-- Start of Data supplied --
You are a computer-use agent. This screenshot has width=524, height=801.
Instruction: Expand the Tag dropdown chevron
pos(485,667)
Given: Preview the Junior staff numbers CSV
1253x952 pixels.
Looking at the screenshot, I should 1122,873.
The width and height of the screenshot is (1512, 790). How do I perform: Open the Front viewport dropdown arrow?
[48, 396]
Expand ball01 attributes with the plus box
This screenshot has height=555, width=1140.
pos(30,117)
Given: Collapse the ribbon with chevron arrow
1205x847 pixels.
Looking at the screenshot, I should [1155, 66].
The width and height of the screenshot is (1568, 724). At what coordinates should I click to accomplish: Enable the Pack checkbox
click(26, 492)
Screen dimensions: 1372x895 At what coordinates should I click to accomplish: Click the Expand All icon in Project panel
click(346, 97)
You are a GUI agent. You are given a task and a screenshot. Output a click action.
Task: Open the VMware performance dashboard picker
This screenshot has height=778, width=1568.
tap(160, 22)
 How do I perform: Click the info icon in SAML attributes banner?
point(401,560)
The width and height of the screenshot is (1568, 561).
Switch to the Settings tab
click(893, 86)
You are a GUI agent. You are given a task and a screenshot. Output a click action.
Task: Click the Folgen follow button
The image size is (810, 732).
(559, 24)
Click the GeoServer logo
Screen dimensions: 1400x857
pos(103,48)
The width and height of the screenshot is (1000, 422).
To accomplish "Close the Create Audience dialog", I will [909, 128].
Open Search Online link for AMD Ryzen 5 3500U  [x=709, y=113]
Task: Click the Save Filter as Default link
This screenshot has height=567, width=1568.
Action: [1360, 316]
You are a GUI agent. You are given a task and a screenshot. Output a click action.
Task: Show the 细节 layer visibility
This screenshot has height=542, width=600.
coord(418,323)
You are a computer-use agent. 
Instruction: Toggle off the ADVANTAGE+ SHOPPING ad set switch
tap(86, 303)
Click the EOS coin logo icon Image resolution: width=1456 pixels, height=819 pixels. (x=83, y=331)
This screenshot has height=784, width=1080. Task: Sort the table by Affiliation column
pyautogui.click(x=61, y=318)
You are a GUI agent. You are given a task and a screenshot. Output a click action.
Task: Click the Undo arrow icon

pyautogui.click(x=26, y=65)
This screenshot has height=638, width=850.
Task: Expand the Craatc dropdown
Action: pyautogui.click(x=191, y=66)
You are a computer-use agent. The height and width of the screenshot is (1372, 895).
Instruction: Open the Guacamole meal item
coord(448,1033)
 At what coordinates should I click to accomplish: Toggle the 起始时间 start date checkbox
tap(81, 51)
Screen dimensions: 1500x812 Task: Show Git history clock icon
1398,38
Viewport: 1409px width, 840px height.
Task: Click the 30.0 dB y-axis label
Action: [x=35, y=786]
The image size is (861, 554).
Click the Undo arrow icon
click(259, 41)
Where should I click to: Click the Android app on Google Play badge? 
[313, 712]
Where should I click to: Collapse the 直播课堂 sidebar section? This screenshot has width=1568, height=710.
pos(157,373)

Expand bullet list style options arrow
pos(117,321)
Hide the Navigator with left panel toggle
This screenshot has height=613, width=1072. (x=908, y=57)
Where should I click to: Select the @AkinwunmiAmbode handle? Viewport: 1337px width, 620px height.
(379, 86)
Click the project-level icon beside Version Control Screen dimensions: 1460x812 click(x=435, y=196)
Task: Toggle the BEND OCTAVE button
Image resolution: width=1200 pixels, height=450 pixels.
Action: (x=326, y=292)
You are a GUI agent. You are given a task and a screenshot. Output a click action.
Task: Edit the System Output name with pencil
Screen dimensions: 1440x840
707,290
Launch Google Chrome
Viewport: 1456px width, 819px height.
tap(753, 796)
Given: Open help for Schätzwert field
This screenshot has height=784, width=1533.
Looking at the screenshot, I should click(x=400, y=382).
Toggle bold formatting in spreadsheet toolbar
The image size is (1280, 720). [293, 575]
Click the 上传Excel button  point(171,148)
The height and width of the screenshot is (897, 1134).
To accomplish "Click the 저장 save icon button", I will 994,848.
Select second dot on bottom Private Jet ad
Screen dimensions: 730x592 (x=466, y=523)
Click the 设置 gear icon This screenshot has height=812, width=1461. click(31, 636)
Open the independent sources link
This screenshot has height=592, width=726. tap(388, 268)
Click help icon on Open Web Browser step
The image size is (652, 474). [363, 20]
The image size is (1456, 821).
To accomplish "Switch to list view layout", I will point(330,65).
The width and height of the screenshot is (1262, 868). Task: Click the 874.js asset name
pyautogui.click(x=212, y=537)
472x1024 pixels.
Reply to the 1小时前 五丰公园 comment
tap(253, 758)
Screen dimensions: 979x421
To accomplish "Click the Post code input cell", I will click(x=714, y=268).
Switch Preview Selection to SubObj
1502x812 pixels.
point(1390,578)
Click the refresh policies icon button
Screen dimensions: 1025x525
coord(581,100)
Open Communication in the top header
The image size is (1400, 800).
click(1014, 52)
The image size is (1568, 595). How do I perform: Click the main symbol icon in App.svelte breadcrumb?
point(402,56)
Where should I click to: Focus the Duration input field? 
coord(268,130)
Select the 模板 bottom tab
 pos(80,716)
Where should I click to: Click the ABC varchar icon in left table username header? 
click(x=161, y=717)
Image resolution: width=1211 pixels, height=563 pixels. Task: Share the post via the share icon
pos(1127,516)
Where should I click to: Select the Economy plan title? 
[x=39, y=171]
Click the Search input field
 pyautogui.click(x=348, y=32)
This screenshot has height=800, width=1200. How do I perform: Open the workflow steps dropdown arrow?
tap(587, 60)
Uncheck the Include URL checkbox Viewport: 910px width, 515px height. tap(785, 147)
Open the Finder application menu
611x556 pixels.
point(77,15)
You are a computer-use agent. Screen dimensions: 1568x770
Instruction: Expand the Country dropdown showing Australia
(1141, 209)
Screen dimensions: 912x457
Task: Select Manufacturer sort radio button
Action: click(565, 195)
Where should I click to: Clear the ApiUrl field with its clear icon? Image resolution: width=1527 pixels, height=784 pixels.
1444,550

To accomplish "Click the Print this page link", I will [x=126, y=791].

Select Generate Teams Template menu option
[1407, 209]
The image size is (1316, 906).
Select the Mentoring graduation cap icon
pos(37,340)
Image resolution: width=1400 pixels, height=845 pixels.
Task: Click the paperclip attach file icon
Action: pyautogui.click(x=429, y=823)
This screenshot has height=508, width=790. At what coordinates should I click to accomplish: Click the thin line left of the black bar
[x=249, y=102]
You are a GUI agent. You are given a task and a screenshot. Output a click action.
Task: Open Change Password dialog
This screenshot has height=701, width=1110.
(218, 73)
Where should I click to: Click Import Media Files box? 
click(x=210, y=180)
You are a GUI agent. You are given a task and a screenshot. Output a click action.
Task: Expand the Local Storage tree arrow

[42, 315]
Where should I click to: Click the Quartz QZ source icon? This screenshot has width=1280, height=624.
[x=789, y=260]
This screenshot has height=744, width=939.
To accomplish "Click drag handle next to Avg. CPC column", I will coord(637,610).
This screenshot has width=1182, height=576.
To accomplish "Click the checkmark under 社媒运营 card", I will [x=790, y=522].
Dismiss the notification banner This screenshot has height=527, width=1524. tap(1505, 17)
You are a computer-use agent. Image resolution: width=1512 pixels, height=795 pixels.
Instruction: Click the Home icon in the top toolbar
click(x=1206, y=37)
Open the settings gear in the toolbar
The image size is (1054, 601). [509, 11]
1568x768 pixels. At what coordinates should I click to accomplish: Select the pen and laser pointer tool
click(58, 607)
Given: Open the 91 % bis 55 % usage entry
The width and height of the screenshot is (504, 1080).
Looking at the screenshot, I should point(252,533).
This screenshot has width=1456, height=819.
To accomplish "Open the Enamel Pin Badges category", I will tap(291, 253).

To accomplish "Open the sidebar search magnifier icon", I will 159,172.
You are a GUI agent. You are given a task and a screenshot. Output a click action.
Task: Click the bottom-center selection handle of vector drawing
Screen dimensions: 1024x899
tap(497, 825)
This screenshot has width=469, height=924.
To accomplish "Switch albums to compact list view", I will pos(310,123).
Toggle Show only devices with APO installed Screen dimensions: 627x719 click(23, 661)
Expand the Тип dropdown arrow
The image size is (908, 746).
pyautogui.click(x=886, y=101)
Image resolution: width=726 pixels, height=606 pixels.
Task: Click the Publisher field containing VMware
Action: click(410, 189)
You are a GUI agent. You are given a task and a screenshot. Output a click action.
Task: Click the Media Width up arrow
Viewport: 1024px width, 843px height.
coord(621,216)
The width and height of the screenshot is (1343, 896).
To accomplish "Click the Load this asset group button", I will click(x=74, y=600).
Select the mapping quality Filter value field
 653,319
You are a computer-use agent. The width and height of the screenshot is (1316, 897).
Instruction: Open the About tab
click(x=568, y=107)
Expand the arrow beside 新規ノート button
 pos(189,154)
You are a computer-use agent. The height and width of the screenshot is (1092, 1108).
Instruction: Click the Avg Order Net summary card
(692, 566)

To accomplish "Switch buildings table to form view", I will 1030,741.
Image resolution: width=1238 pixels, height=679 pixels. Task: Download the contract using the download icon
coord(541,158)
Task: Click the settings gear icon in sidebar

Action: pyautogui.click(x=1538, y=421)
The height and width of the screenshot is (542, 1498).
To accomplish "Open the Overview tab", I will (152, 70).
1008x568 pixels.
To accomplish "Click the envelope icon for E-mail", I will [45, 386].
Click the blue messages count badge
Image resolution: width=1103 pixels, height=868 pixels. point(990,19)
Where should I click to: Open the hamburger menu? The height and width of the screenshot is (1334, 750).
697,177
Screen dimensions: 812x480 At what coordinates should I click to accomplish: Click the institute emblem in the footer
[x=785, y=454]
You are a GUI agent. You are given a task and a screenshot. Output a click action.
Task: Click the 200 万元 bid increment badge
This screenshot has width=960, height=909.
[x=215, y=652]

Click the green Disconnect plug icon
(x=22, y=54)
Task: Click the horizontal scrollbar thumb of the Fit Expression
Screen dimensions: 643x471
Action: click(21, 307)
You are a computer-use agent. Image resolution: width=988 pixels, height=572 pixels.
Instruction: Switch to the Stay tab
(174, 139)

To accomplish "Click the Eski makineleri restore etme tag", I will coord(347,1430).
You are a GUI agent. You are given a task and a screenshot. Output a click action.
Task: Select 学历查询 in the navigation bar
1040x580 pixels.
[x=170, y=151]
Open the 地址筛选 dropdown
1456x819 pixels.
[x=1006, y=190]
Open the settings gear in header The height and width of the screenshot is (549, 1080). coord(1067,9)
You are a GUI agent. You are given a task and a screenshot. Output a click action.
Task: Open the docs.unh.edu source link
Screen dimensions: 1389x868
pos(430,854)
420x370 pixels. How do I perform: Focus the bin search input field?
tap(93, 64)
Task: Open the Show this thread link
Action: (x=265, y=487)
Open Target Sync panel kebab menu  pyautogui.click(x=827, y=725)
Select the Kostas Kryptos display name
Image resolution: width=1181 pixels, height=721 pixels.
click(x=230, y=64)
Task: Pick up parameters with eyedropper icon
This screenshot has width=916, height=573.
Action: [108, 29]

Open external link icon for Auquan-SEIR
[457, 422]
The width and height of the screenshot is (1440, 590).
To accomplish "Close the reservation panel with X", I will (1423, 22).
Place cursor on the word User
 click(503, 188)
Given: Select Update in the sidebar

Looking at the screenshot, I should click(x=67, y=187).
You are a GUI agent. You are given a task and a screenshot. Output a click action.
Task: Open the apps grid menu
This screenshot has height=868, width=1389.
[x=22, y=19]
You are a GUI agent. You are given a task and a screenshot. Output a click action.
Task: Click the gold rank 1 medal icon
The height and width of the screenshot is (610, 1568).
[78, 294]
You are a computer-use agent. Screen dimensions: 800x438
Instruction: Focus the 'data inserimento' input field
-- End of Data supplied --
* **Given task**
Please extract every line above that contains the word "with". Case counts.

* **Expected answer**
Expand ball01 attributes with the plus box
Given: Collapse the ribbon with chevron arrow
Hide the Navigator with left panel toggle
Task: Edit the System Output name with pencil
Where should I click to: Clear the ApiUrl field with its clear icon? Image resolution: width=1527 pixels, height=784 pixels.
Toggle Show only devices with APO installed Screen dimensions: 627x719 click(23, 661)
Task: Pick up parameters with eyedropper icon
To accomplish "Close the reservation panel with X", I will (1423, 22).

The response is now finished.